The four stories would scarcely be worth dwelling on were it not for the turn they were to give my whole future. For if they had not been written, I should never have entered the underground, since I should not have been back in the party where the underground could reach me.
Moscow reacted to the stories at once. In International Literature, Elistratova, the reigning Soviet woman critic, wrote of Can You Hear Their Voices?: “It gives a revolutionary exposition of the problem of the agricultural crisis and correctly raises the question of the leading role of the Communist Party in the revolutionary farmers’ movement.” She added: “For the first time (in American writing), it raises the image of the Bolshevik.”
It was the voice of authority. It could scarcely have been more explicit if I had written the party’s theses on the agricultural crisis. “So,” I thought, “my quarrel is not with Moscow or with Comrade Stalin. Raise the line correctly, and Moscow instantly accepts it. My quarrel is with the invincible stupidity and pettiness of the American Communist Party.” That half-truth was to cost me dear. But I have since come to think that Moscow was as mistaken in me as I was in Moscow.
In Washington, one day, J. Peters surprised me by mentioning that he had been in Moscow when the stories appeared. He had fought fiercely to keep the State Publishing House from translating and publishing them. I asked him why. “They are against the party,” he said, and we both dropped the touchy subject. At the time, I thought that Comrade Peters’ views were somewhat narrow.
—————
What you have to do: From the passage about the four stories, reproduce word for word the part that opens with the words containing "The four stories" and closes with "could reach me.". The listing after this passage about the four stories plays no part in the work.
—————
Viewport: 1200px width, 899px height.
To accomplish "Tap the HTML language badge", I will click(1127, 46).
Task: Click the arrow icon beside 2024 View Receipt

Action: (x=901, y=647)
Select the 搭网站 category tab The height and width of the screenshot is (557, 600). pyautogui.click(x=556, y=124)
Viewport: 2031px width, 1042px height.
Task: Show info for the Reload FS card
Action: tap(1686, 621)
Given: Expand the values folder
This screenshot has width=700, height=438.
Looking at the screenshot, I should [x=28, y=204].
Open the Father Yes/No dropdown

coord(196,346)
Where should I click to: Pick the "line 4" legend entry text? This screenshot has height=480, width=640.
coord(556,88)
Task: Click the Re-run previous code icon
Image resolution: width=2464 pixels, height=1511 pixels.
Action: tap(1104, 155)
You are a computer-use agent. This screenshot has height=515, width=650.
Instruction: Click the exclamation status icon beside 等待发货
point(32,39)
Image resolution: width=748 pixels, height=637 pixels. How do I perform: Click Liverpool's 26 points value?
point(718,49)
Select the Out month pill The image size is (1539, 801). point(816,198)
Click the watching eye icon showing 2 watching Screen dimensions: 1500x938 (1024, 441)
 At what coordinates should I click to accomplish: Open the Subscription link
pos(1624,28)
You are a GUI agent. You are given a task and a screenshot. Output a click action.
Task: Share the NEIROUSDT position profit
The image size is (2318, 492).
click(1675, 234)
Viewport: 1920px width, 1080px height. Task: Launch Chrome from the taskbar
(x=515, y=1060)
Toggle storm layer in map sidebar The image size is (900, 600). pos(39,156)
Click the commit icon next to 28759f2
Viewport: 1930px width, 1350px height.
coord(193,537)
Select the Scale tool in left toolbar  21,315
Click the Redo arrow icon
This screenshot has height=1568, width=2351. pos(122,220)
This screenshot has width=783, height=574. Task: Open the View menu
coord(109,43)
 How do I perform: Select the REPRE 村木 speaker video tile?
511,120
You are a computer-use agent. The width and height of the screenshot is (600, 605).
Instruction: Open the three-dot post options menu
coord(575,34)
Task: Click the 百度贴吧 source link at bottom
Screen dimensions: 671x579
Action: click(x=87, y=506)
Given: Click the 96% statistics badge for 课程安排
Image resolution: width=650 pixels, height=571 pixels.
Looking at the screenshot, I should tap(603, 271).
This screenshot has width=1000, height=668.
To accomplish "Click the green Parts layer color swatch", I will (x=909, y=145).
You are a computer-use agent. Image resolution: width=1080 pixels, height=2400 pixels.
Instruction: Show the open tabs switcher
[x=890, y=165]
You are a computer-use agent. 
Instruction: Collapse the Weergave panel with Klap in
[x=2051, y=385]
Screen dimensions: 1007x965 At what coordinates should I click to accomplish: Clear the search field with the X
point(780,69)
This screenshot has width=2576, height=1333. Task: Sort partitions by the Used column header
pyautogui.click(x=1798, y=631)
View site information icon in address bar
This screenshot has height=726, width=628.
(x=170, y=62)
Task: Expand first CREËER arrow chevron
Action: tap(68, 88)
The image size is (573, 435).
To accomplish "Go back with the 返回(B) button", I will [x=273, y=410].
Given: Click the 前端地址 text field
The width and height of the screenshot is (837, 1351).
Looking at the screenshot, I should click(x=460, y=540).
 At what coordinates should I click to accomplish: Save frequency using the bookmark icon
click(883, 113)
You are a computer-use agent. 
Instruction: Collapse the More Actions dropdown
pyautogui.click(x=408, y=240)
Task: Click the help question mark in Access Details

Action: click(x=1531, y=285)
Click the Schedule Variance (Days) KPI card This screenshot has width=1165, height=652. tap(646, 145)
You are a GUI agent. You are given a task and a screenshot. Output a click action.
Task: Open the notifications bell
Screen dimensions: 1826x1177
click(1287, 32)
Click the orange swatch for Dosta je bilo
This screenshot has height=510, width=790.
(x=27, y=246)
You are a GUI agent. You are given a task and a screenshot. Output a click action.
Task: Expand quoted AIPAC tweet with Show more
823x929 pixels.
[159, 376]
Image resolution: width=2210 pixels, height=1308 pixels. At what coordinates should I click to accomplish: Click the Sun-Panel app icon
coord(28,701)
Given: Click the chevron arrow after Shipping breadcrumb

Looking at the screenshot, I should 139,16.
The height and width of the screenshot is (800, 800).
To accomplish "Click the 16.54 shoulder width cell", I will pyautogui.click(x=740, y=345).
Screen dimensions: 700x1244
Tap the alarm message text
—————
Full output:
The four stories would scarcely be worth dwelling on were it not for the turn they were to give my whole future. For if they had not been written, I should never have entered the underground, since I should not have been back in the party where the underground could reach me.